### TRY IT
Every line of the data is to be retyped exactly.

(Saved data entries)
>>>

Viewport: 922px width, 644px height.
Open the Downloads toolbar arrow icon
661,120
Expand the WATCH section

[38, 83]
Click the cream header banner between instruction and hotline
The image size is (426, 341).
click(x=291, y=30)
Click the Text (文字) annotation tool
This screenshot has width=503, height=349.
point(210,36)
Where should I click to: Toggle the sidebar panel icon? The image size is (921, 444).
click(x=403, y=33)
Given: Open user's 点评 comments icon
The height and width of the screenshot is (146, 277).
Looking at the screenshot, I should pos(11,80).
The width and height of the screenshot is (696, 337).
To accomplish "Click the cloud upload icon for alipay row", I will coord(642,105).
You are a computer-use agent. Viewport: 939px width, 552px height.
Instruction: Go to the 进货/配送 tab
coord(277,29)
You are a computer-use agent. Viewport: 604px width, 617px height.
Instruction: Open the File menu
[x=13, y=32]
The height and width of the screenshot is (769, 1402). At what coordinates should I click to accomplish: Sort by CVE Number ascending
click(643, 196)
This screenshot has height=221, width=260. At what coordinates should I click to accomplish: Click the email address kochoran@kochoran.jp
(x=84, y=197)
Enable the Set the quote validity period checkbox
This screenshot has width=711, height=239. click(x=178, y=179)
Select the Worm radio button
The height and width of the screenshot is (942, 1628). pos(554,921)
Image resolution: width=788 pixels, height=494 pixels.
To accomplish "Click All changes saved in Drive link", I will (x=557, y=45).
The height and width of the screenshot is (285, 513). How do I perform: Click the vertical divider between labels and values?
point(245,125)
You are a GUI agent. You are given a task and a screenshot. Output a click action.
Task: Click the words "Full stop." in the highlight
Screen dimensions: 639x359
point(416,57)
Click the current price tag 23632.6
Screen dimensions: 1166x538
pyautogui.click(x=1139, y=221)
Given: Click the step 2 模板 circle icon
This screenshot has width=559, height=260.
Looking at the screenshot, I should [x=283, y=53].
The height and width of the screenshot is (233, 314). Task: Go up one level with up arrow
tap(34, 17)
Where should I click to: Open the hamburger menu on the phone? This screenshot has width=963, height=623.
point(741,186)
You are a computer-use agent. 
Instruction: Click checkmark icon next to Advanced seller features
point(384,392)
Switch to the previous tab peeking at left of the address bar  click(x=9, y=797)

<<<

### RESULT OF THIS EXERCISE
Viewport: 922px width, 644px height.
Open the Downloads toolbar arrow icon
661,120
Expand the WATCH section

[38, 83]
Click the cream header banner between instruction and hotline
The image size is (426, 341).
click(x=291, y=30)
Click the Text (文字) annotation tool
This screenshot has width=503, height=349.
point(210,36)
Where should I click to: Toggle the sidebar panel icon? The image size is (921, 444).
click(x=403, y=33)
Given: Open user's 点评 comments icon
The height and width of the screenshot is (146, 277).
Looking at the screenshot, I should pos(11,80).
The width and height of the screenshot is (696, 337).
To accomplish "Click the cloud upload icon for alipay row", I will coord(642,105).
You are a computer-use agent. Viewport: 939px width, 552px height.
Instruction: Go to the 进货/配送 tab
coord(277,29)
You are a computer-use agent. Viewport: 604px width, 617px height.
Instruction: Open the File menu
[x=13, y=32]
The height and width of the screenshot is (769, 1402). At what coordinates should I click to accomplish: Sort by CVE Number ascending
click(643, 196)
This screenshot has height=221, width=260. At what coordinates should I click to accomplish: Click the email address kochoran@kochoran.jp
(x=84, y=197)
Enable the Set the quote validity period checkbox
This screenshot has width=711, height=239. click(x=178, y=179)
Select the Worm radio button
The height and width of the screenshot is (942, 1628). pos(554,921)
Image resolution: width=788 pixels, height=494 pixels.
To accomplish "Click All changes saved in Drive link", I will (x=557, y=45).
The height and width of the screenshot is (285, 513). How do I perform: Click the vertical divider between labels and values?
point(245,125)
You are a GUI agent. You are given a task and a screenshot. Output a click action.
Task: Click the words "Full stop." in the highlight
Screen dimensions: 639x359
point(416,57)
Click the current price tag 23632.6
Screen dimensions: 1166x538
pyautogui.click(x=1139, y=221)
Given: Click the step 2 模板 circle icon
This screenshot has width=559, height=260.
Looking at the screenshot, I should [x=283, y=53].
The height and width of the screenshot is (233, 314). Task: Go up one level with up arrow
tap(34, 17)
Where should I click to: Open the hamburger menu on the phone? This screenshot has width=963, height=623.
point(741,186)
You are a computer-use agent. 
Instruction: Click checkmark icon next to Advanced seller features
point(384,392)
Switch to the previous tab peeking at left of the address bar  click(x=9, y=797)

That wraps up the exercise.